Two-dimensional stability of a wake vortex dipole in a stratified atmosphere.

A recent study (Lee et al., 2021) has shown that contrails are the main contributor to aviation-related radiative forcing. However, the same study shows that this contribution is highly imprecise due to numerous uncertainties. Among the most important are the numerous contingencies regarding the vertical and horizontal extent of ice plumes, as well as their altitude, which may differ from the flight level of the emitting aircraft, rising to hundreds of meters. This uncertainty is largely due to its interaction with the aircraft’s dynamic wake, which, very soon after the aircraft’s passage, is reduced to two counter-rotating vortices known as wingtip vortices.
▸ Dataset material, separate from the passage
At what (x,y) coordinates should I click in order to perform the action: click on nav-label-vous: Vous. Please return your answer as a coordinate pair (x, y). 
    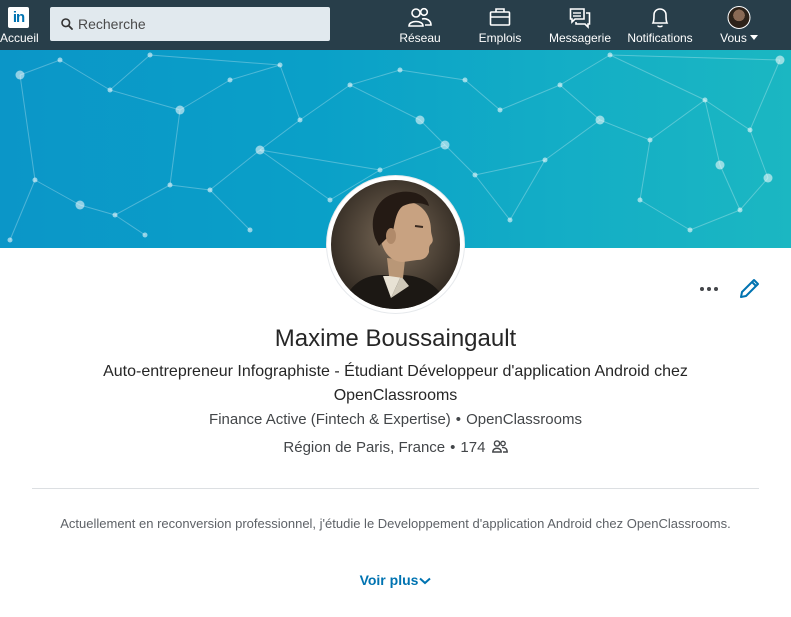
    Looking at the image, I should click on (734, 38).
These two vortices descend by induction into the atmosphere, driving the plumes to lower altitudes. However, these dynamics are influenced by atmospheric stratification, as shown in Spalart (1996). In most cases, the two wake vortices continue their descent, but certain dynamic structures are created in their vicinity by the baroclinic torque due to buoyancy, and rise to flight altitude. The wake then splits into two parts: one descending into the atmosphere and the other rising back up to, or slightly above, flight altitude. A long, rising column of fluid joins the two wakes. The plume initially trapped around the two vortices can then evolve in three different ways. Either the plume remains with the vortices well below the flight altitude, or it rises to this altitude or even higher, entrained in the secondary wake, or it is distributed between the two wakes and the column uniting them, as shown by Saulgeot et al. (2023).

Among the parameters influencing these dynamics is the relationship between atmospheric stratification, quantified by the Brunt-Väisälä frequency N, and the characteristic time τ₀ of the vortex dipole

                                                                   τ₀ = b₀/ W₀

where the natural motion of the vortices is a descent at constant speed W₀ caused by mutual induction. This is the reference time scale, and the initial vortex separation b₀ is the reference distance. In this scale framework, the effective stratification of the vortex flow is measured by the inverse of the Froude number

                                                                    Fr⁻¹ = Nτ₀.                                                                  

The intermediate vorticity column plays a fundamental role in the upwelling of the plume: it is the only link between the primary and secondary wakes and can therefore influence both the latter and the plume. At the end of the two-dimensional phase of wake evolution, before the onset of the Crow instability, this column can destabilize, isolating the two parts of the wake and preventing the plume from rising. This can be thought of as thermal plume jet instabilities. These are of two types: sinusoidal and varicose. In most cases, the two instabilities follow one another (see figure 1): the varicose instability appears first, then the sinusoidal instability takes over due to a higher growth rate. Nevertheless, the appearance of one or the other can be observed independently.

Figure 1: Vorticity field for Fr⁻¹ =0.6. (a) t =7.3τ₀; (b) t =7.4τ₀; (c) t =7.5τ₀; (d) t =7.6τ₀; (e) t =7.7τ₀; (f) t =7.8τ₀; (g) t =7.9τ₀.